Tried switching device to mps but got this:

Traceback (most recent call last):
  File "<stdin>", line 1, in <module>
  File "<stdin>", line 5, in prompt
  File "/Users/simon/.local/share/virtualenvs/llm-p4p8CDpq/lib/python3.10/site-packages/torch/utils/_contextlib.py", line 115, in decorate_context
    return func(*args, **kwargs)
  File "/Users/simon/.local/share/virtualenvs/llm-p4p8CDpq/lib/python3.10/site-packages/transformers/generation/utils.py", line 1642, in generate
    return self.sample(
  File "/Users/simon/.local/share/virtualenvs/llm-p4p8CDpq/lib/python3.10/site-packages/transformers/generation/utils.py", line 2724, in sample
    outputs = self(
  File "/Users/simon/.local/share/virtualenvs/llm-p4p8CDpq/lib/python3.10/site-packages/torch/nn/modules/module.py", line 1501, in _call_impl
    return forward_call(*args, **kwargs)
  File "/Users/simon/.cache/huggingface/modules/transformers_modules/smallcloudai/Refact-1_6B-fim/bdd25a3e0a3440b12964be202e27e9ee2cfce835/modeling_gpt_refact.py", line 540, in forward
    transformer_outputs = self.transformer(
  File "/Users/simon/.local/share/virtualenvs/llm-p4p8CDpq/lib/python3.10/site-packages/torch/nn/modules/module.py", line 1501, in _call_impl
    return forward_call(*args, **kwargs)
  File "/Users/simon/.cache/huggingface/modules/transformers_modules/smallcloudai/Refact-1_6B-fim/bdd25a3e0a3440b12964be202e27e9ee2cfce835/modeling_gpt_refact.py", line 422, in forward
    alibi = get_alibi_biases(hidden_states.shape[0], seq_length_with_past,
NotImplementedError: The following operation failed in the TorchScript interpreter.

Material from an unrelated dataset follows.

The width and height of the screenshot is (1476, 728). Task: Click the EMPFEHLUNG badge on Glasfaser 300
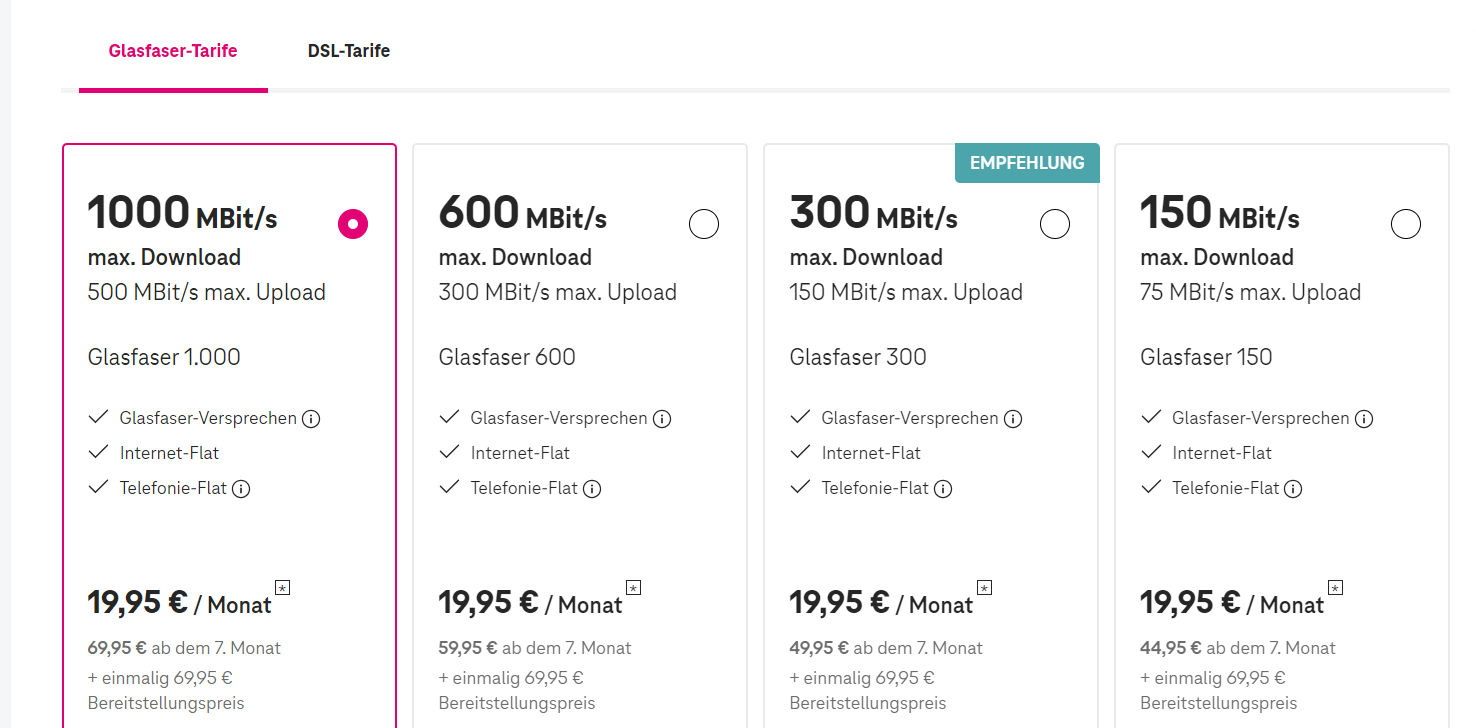[x=1027, y=163]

Traceback of TorchScript (most recent call last):
  File "/Users/simon/.cache/huggingface/modules/transformers_modules/smallcloudai/Refact-1_6B-fim/bdd25a3e0a3440b12964be202e27e9ee2cfce835/modeling_gpt_refact.py", line 103, in get_alibi_biases
        mask = torch.ones((T, T), device=dev, dtype=torch.bool)

    m = _get_slopes(attn_heads, dev)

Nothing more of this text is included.